**ANWEISUNG**
Gib aus dem vorliegenden Text den Abschnitt von „Aus diesem Grunde“ bis „getötet worden ist.“ wortgetreu aus.

**VORLIEGENDER TEXT**
□ □ □ □ □ □ □

Aus diesem Grunde hat das Schwurgericht es auch nicht als für erwiesen erachtet, dass am 6.September 1944 genau 19 von den 47 Häftlingen, wie im Totenbuch und im Buch "unnatürliche Todesfälle" eingetragen, getötet worden sind. Die genannten Bücher erbrachten zusammen mit den übrigen Beweismitteln einen sicheren Beweis lediglich dafür, dass ein grosser Teil der 47 Häftlinge am ersten Tag, also am 6.9.1944, getötet worden ist.

 

Steht nach alledem fest, dass die Tötung der Häftlinge von der Lagerführung beschlossen und angeordnet worden ist, so unterliegt es nach der Überzeugung des Schwurgerichts keinem Zweifel, dass der Lagerkommandant Ziereis selbst den massgebenden Anteil daran hatte. Diesen Häftlingen kam, wie die geschilderte Vorgeschichte ihrer Festnahme ausweist, eine nicht unerhebliche politische Bedeutung für die damaligen Machthaber zu.

□ □ □ □ □ □ □

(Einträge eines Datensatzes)
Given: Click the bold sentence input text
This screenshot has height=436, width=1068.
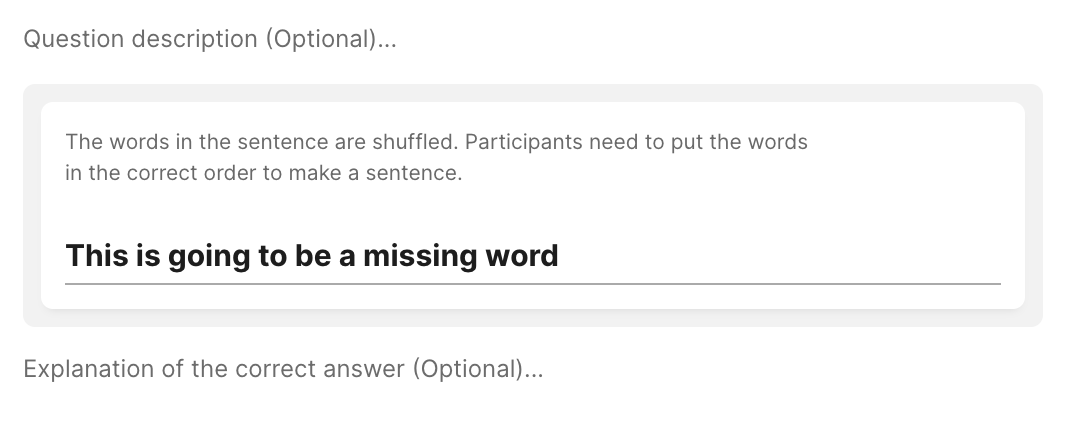Looking at the screenshot, I should coord(311,256).
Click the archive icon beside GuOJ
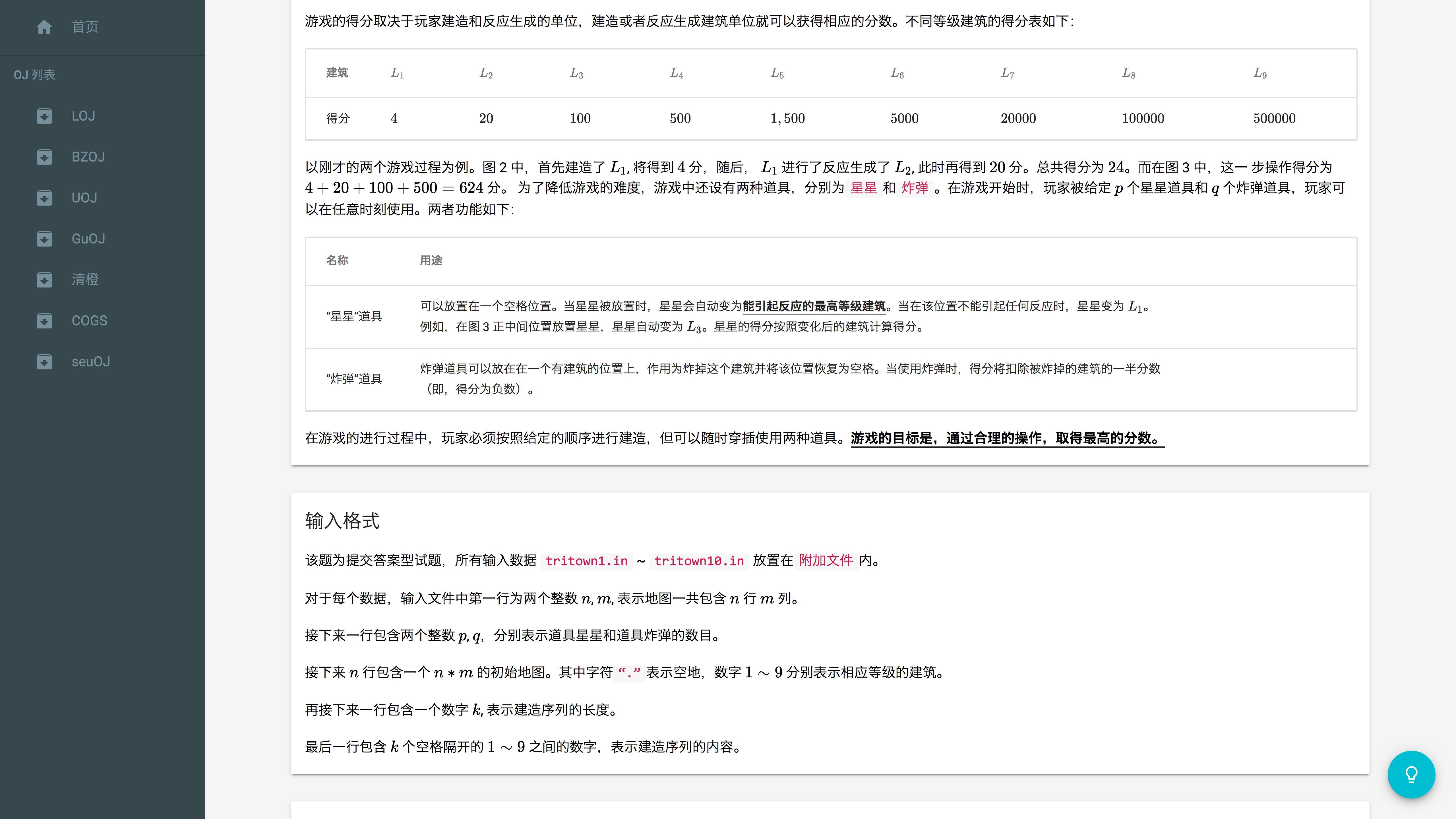 click(x=44, y=239)
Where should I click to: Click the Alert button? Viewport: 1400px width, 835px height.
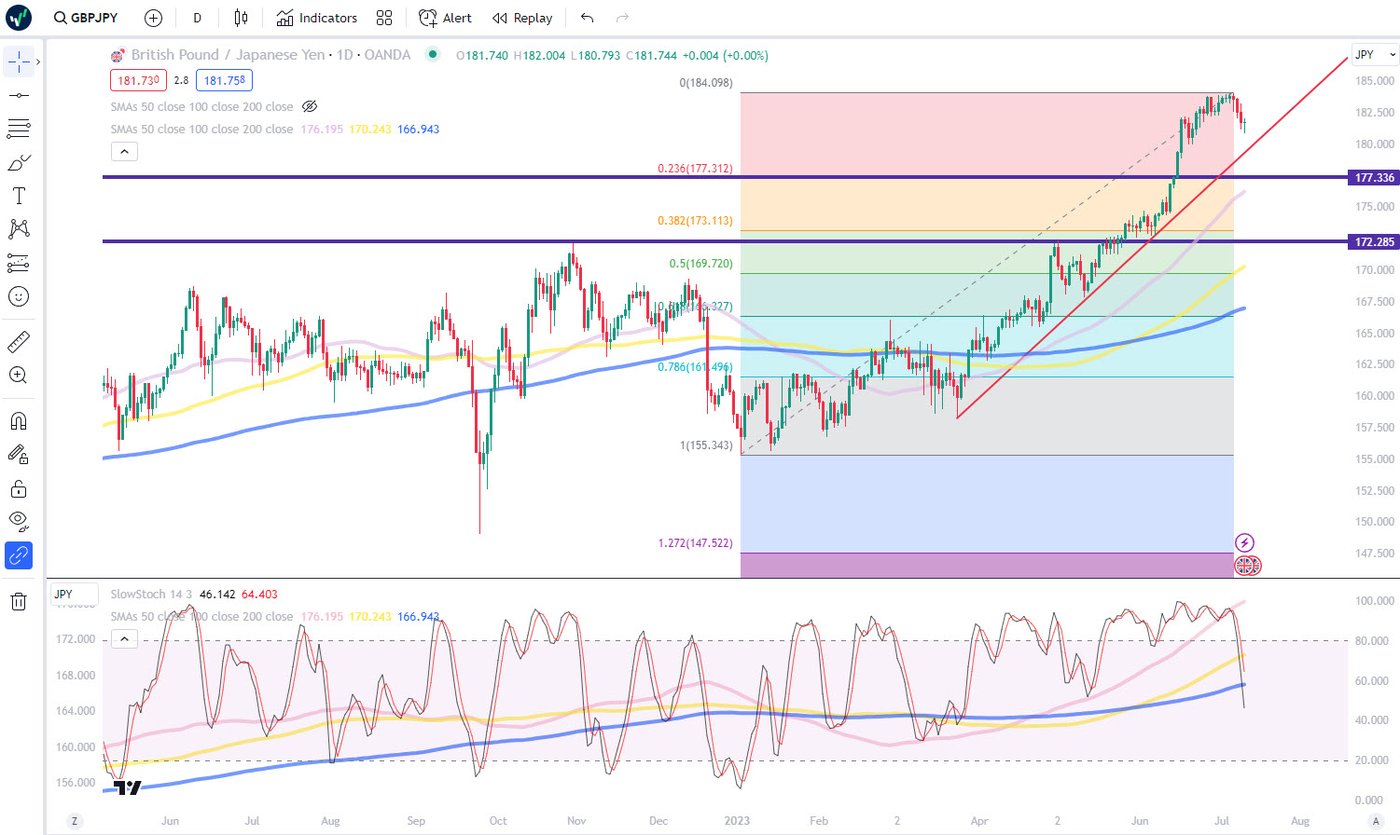pos(446,18)
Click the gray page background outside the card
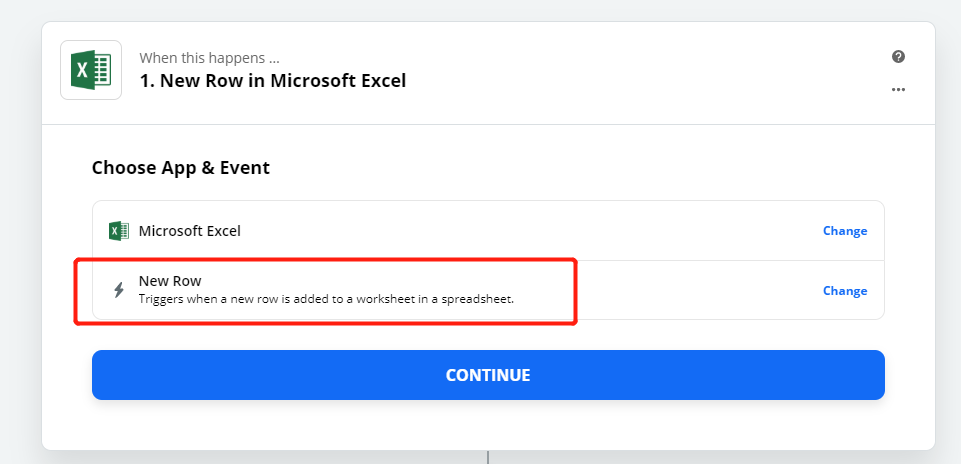 coord(18,245)
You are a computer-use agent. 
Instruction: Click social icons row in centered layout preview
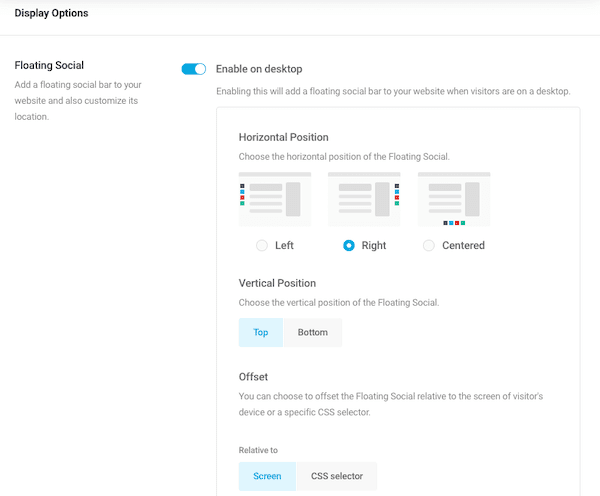tap(454, 223)
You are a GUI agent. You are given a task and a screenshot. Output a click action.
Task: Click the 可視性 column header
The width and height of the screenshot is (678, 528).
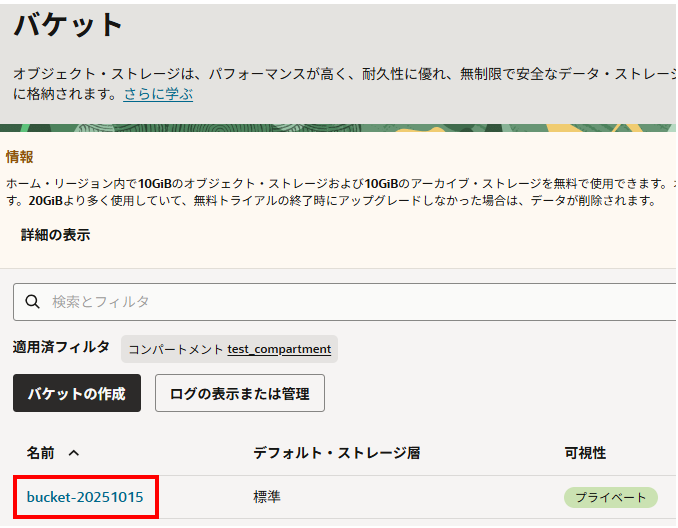pos(585,453)
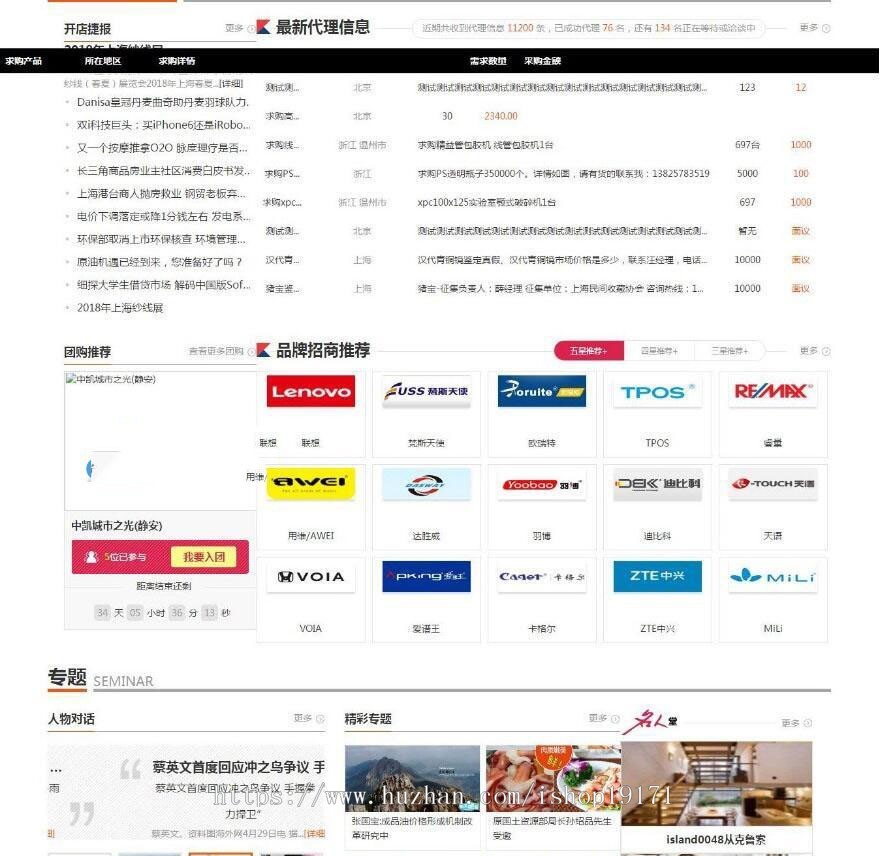Image resolution: width=888 pixels, height=856 pixels.
Task: Expand 更多 beside 精彩专题
Action: pyautogui.click(x=598, y=718)
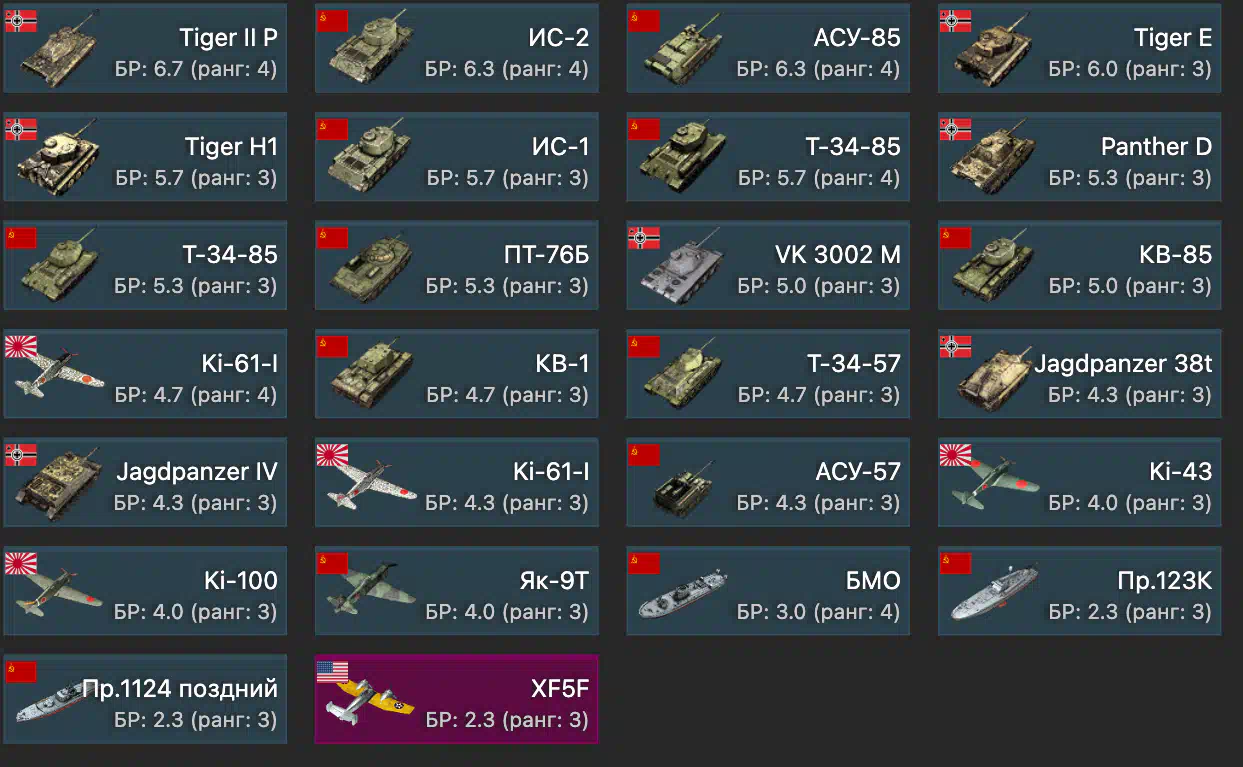Open the Tiger E vehicle card
Image resolution: width=1243 pixels, height=767 pixels.
tap(1079, 50)
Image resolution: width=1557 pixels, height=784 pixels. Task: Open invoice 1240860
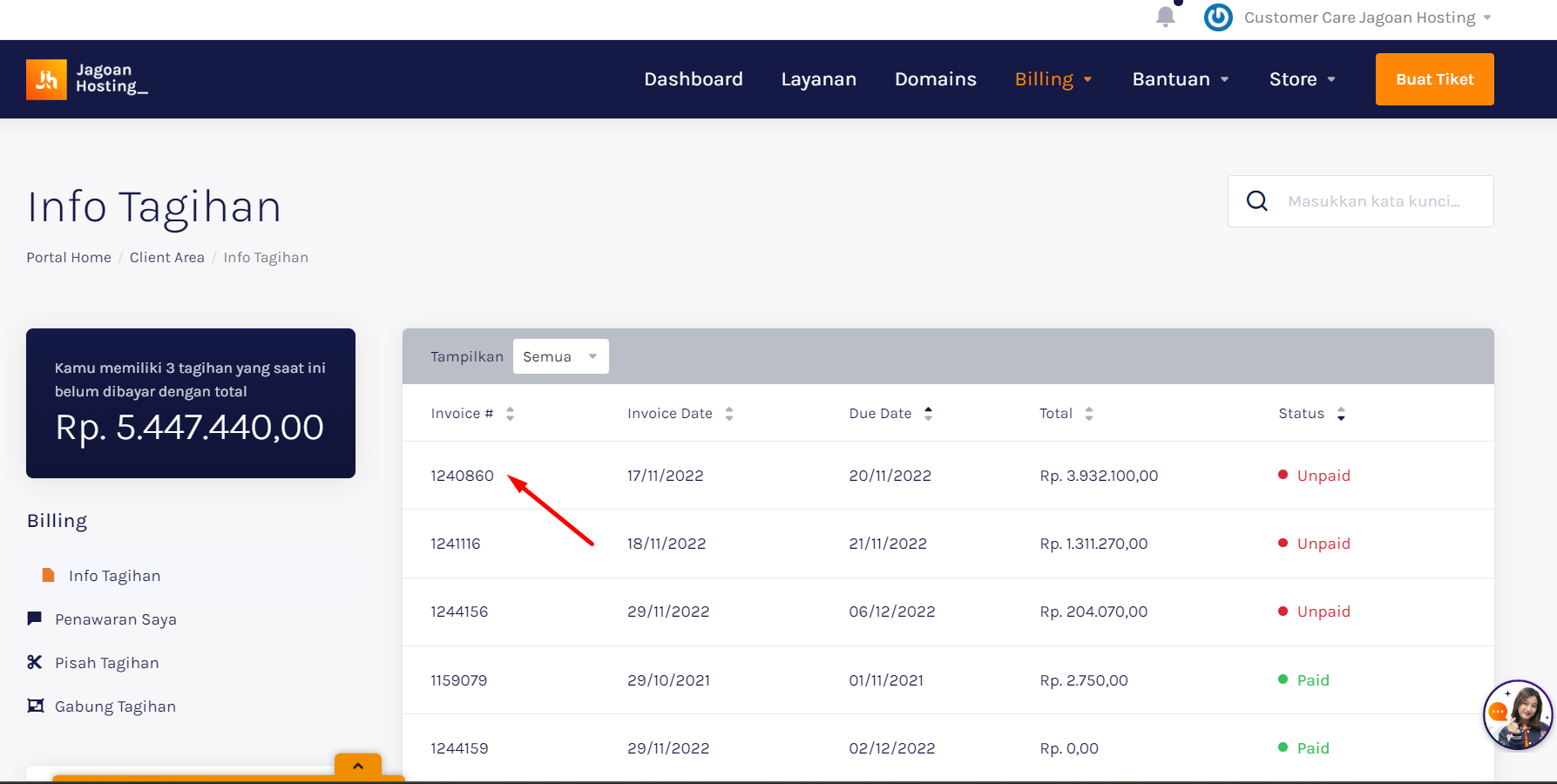pos(462,476)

□ □ □ □ □ □ □

**ENDERGEBNIS**
Aus diesem Grunde hat das Schwurgericht es auch nicht als für erwiesen erachtet, dass am 6.September 1944 genau 19 von den 47 Häftlingen, wie im Totenbuch und im Buch "unnatürliche Todesfälle" eingetragen, getötet worden sind. Die genannten Bücher erbrachten zusammen mit den übrigen Beweismitteln einen sicheren Beweis lediglich dafür, dass ein grosser Teil der 47 Häftlinge am ersten Tag, also am 6.9.1944, getötet worden ist.